About this task: Among the entries below, find every line that contains the string "computer", then copy it.

Dataset entries:

——

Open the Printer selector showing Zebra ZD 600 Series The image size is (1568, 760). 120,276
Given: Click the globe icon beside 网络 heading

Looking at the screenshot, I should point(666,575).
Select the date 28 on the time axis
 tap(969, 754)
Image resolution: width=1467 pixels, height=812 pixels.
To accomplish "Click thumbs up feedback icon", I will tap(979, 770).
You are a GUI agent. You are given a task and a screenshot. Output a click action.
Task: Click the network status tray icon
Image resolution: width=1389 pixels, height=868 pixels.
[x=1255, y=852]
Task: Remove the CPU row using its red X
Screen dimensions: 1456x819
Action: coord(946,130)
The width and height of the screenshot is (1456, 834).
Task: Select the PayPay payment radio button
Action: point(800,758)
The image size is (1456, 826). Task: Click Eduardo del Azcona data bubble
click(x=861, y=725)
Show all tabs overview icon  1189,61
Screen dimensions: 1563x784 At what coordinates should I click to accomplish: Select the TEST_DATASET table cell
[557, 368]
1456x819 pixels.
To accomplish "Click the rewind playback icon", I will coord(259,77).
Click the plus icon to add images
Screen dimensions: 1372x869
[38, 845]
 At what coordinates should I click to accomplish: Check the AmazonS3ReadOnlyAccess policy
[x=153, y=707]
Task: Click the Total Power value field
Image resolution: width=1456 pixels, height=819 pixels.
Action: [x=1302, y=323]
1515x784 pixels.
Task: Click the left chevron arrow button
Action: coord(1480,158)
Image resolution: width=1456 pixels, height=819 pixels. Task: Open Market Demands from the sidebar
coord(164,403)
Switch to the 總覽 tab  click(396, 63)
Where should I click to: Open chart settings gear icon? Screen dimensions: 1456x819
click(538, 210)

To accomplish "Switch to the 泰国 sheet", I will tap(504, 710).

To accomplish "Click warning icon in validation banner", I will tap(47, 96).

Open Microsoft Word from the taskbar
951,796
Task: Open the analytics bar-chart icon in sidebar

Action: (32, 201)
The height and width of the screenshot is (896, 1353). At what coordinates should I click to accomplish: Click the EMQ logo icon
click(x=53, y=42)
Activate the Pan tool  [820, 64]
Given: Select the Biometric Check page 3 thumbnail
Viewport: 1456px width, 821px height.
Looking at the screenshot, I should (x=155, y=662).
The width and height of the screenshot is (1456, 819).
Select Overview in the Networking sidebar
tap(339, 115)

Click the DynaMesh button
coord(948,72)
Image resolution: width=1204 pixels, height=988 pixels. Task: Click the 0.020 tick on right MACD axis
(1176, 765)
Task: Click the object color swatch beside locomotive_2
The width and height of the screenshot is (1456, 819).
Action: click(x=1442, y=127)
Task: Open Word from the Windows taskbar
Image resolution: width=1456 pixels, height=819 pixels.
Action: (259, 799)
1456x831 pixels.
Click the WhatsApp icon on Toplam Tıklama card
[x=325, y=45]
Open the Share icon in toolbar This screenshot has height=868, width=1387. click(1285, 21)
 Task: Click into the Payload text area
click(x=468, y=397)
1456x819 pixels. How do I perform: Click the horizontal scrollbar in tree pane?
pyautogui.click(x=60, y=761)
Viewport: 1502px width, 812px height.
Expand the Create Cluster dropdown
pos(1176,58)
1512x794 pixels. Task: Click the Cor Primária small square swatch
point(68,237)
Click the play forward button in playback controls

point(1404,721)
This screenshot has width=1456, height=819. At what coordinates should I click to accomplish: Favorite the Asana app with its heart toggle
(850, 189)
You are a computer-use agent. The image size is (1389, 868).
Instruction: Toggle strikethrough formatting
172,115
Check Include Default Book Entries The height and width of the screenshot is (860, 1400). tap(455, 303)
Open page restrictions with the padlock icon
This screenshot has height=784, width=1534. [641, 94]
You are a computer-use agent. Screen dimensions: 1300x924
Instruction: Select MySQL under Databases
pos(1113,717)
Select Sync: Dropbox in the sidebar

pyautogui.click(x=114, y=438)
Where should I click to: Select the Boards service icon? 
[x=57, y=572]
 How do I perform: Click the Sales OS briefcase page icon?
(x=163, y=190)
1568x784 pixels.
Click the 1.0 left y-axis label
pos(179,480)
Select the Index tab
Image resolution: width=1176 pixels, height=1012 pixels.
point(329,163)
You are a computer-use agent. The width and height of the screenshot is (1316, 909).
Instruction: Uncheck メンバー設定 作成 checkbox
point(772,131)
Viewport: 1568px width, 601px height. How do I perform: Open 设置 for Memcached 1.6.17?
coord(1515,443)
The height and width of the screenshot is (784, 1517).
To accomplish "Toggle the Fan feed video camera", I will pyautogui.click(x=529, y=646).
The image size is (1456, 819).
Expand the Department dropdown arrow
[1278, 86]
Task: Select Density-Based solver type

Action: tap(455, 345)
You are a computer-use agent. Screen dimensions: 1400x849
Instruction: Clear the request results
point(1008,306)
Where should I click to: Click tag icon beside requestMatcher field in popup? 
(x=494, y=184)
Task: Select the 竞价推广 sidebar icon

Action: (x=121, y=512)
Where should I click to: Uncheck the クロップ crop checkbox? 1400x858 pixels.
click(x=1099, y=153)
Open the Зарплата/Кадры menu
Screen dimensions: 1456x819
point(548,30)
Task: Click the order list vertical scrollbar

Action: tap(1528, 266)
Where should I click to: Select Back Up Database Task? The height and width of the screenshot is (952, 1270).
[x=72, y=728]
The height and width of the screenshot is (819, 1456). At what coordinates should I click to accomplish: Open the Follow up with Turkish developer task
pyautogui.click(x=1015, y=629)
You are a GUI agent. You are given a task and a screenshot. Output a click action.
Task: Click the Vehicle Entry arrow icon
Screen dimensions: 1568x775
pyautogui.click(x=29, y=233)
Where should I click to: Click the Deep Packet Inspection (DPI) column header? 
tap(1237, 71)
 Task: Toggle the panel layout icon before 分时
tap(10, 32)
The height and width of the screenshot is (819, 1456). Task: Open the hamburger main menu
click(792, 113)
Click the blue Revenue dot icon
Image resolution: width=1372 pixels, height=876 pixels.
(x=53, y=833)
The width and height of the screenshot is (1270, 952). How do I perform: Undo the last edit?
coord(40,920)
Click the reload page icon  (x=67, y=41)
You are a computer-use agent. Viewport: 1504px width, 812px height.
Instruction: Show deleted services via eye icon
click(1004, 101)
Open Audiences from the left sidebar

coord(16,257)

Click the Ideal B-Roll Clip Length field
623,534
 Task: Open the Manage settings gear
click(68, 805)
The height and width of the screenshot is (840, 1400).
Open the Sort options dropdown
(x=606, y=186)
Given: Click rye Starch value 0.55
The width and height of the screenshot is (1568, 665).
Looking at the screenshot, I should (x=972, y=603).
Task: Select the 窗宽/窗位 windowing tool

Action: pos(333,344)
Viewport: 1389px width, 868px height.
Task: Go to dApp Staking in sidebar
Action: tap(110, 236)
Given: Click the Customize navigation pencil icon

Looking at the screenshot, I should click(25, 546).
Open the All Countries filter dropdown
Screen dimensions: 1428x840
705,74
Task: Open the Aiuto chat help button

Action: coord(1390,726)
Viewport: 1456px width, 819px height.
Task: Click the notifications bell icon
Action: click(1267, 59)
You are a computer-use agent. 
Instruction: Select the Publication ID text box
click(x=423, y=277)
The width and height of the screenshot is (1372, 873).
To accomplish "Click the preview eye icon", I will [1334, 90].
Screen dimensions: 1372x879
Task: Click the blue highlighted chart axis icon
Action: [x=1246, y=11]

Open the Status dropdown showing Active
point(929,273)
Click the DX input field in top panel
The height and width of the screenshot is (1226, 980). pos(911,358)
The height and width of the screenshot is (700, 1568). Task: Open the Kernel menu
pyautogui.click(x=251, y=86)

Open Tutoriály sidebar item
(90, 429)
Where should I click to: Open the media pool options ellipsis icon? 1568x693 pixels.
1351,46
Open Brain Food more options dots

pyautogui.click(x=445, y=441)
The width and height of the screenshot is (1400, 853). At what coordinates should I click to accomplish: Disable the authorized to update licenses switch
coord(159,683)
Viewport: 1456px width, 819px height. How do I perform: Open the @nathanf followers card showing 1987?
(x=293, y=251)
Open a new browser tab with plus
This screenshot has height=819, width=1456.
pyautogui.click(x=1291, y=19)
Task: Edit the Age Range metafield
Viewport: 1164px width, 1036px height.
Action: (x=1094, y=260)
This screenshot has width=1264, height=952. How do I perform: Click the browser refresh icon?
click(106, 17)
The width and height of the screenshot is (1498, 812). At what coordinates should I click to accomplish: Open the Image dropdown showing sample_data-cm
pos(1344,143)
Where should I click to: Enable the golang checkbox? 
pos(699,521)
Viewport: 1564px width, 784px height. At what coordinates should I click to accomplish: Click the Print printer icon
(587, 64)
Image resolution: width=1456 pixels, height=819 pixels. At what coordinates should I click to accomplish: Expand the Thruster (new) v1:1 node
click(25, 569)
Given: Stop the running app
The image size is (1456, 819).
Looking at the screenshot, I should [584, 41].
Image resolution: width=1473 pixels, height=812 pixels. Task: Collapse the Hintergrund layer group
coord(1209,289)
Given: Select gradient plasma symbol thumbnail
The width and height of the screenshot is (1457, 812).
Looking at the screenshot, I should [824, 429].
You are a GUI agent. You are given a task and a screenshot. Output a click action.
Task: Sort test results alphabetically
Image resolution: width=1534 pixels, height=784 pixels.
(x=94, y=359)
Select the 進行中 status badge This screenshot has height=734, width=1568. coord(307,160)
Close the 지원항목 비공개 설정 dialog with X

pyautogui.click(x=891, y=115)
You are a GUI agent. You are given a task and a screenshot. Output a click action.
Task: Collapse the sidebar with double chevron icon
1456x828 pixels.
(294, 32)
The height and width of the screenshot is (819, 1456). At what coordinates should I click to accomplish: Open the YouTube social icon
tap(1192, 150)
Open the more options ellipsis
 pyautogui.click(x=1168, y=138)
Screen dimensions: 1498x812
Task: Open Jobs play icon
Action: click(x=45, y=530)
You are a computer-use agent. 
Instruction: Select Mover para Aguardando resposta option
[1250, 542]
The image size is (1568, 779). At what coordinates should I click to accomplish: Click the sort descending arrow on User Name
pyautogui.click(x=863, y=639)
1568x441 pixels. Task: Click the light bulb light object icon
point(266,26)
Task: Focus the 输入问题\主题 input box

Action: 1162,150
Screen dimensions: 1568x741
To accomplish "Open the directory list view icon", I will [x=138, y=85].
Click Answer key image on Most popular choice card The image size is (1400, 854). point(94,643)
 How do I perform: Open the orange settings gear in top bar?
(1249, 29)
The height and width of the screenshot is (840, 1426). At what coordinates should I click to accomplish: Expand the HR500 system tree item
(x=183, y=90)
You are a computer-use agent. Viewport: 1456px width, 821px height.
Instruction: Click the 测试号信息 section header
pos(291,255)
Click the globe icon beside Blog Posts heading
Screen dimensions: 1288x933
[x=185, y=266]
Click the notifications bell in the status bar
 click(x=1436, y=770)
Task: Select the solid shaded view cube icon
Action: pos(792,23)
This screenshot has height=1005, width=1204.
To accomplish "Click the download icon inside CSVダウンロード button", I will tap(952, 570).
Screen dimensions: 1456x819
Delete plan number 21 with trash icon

——

Output:
You are a computer-use agent. The image size is (1389, 868).
You are a computer-use agent. Screen dimensions: 1300x924
You are a computer-use agent. The width and height of the screenshot is (1316, 909).
You are a computer-use agent. Screen dimensions: 1400x849
You are a computer-use agent. Viewport: 1504px width, 812px height.
You are a computer-use agent. 
You are a computer-use agent. 
You are a computer-use agent. Viewport: 1456px width, 821px height.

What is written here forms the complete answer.